#### What is required:
Print exactly the lines from the one containing "Viewport: 817px width, 504px height." through the last line of the entries below; the pictures stay out of the copy.

#### Supplied material:
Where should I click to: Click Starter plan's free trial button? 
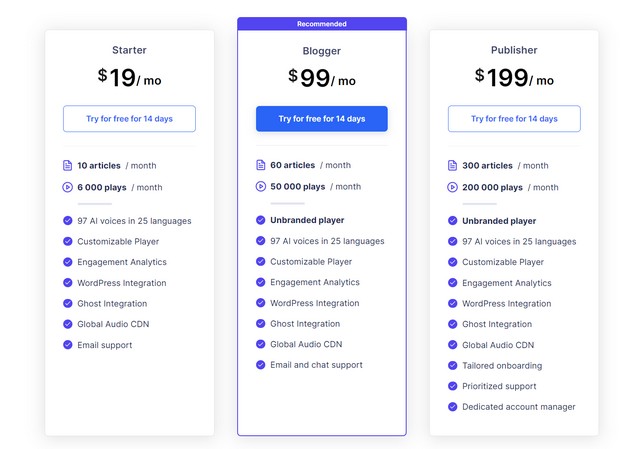pos(129,119)
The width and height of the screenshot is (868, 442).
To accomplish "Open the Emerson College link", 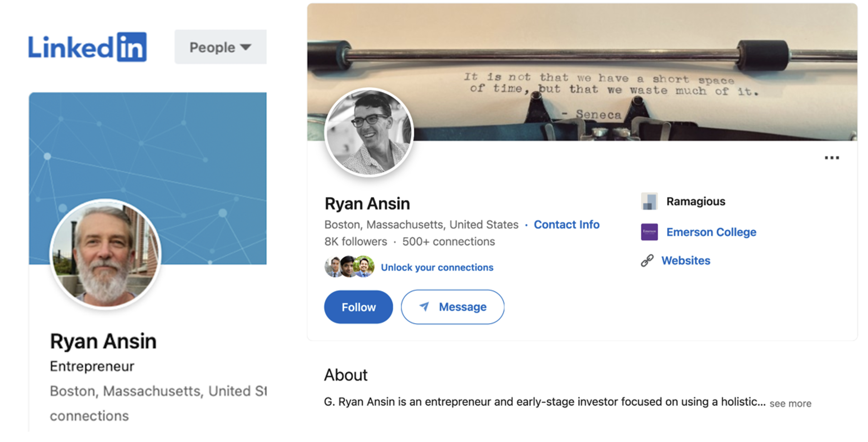I will click(711, 232).
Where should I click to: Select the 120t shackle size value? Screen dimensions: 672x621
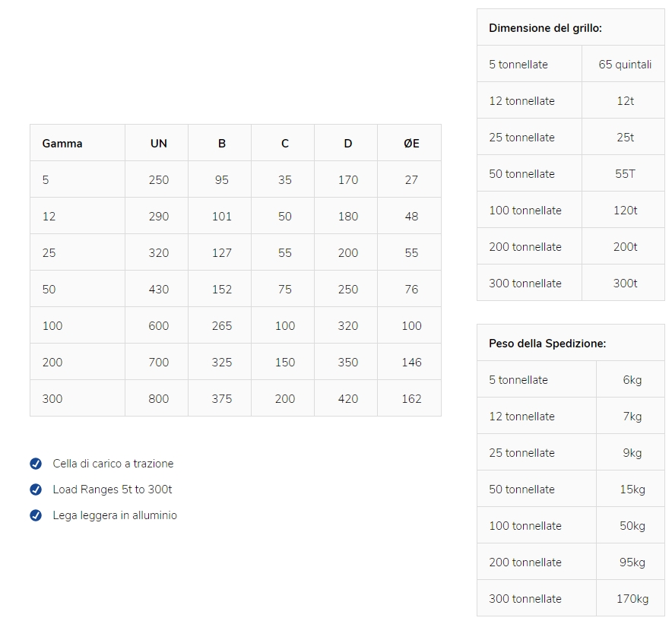[625, 210]
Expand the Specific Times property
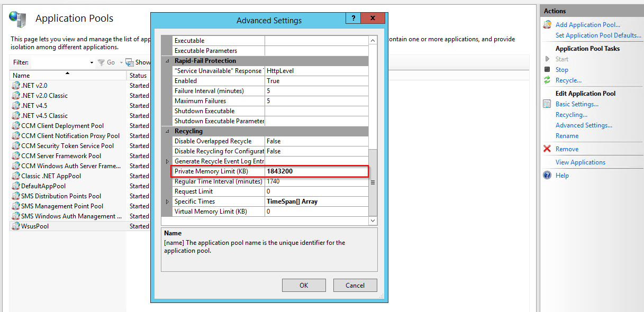This screenshot has height=312, width=644. click(168, 201)
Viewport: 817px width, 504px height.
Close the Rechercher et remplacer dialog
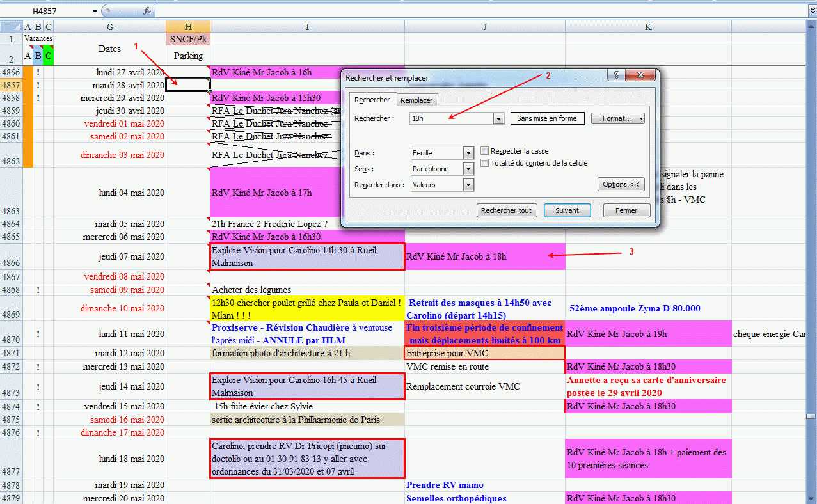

#### Answer for the task:
Viewport: 817px width, 504px height.
Close the Rechercher et remplacer dialog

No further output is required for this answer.